I am sure this new animation is increasing everyone’s appetite for more and you would like to know what we will be getting in the future and when. There is no doubt that there are a lot of animations that need to be added and I am well aware of the list; ladder climb, grenade/shotgun knockbacks, and jump to climb to name a few. In addition many, many animations need to be re-worked and improved. So as far as what we are getting next, now that I have had the experience of working within a development team I can understand why as much as they would love to commit in advance to specific features or dates, it is risky to do so. I witnessed from the dive to prone experience that my work affects the entire development team in one fashion or another. I am the front end guy and the rest of the team takes what I do, puts it into the engine, adds to it, adjusts other content, tests results, troubleshoot and tweaks till it is running smoothly. The addition of dive to prone to the last patch pushed the team’s hours to the limits. Going forward, my piece of the development window will be shorter and until the rest of the team does their part, it is unknown if everything I work on and submit will get in or if some or all of it will come back to me for further work.

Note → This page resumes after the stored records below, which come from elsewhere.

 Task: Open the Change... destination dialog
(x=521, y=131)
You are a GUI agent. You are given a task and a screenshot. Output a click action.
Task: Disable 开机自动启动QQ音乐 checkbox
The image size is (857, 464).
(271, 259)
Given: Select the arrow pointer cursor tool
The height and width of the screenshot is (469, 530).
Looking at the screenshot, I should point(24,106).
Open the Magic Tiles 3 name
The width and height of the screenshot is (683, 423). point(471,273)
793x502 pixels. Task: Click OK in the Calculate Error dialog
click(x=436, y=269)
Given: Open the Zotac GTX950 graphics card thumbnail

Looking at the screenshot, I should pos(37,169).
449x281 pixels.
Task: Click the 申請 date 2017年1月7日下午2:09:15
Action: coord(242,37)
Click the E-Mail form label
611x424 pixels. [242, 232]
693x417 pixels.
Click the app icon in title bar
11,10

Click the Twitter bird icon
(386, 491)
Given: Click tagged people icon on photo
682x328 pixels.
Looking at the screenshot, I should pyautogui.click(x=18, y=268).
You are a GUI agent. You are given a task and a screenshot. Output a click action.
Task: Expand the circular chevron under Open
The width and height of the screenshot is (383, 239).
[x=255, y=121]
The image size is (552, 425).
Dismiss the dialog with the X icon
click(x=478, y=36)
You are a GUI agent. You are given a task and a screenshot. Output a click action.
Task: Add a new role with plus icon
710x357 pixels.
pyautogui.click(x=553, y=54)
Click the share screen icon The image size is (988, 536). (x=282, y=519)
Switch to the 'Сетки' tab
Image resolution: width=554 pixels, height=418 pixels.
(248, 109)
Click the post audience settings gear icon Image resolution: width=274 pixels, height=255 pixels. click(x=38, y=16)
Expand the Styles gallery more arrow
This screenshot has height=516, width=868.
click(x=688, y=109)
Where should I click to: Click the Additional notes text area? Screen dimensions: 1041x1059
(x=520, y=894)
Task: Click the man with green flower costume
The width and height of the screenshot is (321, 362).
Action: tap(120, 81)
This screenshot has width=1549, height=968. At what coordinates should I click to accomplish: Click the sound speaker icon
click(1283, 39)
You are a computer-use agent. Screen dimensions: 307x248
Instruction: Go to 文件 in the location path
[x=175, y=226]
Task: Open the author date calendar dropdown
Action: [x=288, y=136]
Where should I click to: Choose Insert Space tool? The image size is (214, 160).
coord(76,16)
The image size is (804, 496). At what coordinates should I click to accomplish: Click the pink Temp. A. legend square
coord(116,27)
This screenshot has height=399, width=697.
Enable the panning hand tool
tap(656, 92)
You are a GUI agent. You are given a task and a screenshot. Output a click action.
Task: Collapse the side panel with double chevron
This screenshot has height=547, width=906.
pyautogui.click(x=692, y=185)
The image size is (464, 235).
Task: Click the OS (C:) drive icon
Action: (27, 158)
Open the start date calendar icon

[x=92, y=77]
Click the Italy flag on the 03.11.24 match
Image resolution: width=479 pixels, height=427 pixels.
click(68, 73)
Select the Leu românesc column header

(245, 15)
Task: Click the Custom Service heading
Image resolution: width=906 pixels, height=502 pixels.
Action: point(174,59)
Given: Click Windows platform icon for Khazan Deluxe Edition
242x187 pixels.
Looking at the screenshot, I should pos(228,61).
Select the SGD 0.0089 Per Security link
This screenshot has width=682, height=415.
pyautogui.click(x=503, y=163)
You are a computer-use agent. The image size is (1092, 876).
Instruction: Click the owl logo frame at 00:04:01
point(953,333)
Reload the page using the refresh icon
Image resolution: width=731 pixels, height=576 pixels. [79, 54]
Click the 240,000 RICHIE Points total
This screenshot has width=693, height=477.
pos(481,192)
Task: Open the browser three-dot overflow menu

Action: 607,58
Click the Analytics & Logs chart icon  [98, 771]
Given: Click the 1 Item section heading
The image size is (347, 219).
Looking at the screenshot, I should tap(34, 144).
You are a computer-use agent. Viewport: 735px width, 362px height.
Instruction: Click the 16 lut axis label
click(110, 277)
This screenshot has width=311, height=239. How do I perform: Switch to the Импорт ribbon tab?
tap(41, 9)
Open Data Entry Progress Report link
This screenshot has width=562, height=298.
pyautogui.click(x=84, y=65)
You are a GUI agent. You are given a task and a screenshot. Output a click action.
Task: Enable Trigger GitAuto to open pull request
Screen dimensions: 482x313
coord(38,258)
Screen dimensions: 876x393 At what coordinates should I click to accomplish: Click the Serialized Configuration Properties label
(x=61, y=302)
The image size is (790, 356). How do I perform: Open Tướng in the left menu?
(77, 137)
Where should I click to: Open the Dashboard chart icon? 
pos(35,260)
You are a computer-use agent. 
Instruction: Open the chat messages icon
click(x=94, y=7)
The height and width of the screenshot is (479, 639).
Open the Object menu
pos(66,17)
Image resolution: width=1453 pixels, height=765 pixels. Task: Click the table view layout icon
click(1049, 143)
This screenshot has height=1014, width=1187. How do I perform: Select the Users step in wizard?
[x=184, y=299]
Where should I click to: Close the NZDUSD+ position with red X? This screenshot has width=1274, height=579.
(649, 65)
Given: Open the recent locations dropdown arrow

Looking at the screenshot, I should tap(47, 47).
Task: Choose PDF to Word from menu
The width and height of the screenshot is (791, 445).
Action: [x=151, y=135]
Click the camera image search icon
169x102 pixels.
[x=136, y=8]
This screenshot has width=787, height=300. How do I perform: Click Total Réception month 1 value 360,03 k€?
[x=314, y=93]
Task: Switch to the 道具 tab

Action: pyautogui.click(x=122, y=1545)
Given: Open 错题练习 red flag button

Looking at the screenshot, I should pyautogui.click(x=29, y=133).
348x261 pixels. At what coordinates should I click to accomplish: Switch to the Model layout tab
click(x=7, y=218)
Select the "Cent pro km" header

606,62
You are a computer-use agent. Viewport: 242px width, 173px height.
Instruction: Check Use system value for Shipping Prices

One thing I can tell you for sure is that the addition of things such as jump to climb will take a lot of work just for the initial animation creation, let alone the coding and map changes the new animations will require from the rest of the team. So these larger feature animations will come less frequently than smaller ones or fixes as we will need to allow for more time to be set aside for their implementation.

All of these new additions are further complicated by the fact much of the core animation foundation needed for the game is still not fully developed. A lot of this core work will revolve around the introduction of human IK processes. When this work is done it will also benefit other animations by default, so expect big things to come. One thing that this foundation will provide is for the hands to be placed correctly for each gun in the game. That means no more shooting through your hand while using an Uzi or P90 (the affectionately known “give me your wallet” pose).

I want to end by thanking everyone for being supportive of the community development team, the game and myself. With a full time job, finishing up my schooling and family commitments, this is a lot to take on. I ask for your patience in the pace of the work as a result. Despite this, I can promise you that I will be “giving it all she’s got” throughout this process. I look forward to hearing back from all of you as you see new things coming out. Feel free to let us know what you like and what you don’t like. I also want to thank the rest of the community development team for all their support and good cheer since I arrived. I am really looking forward to continuing to get to know everyone better.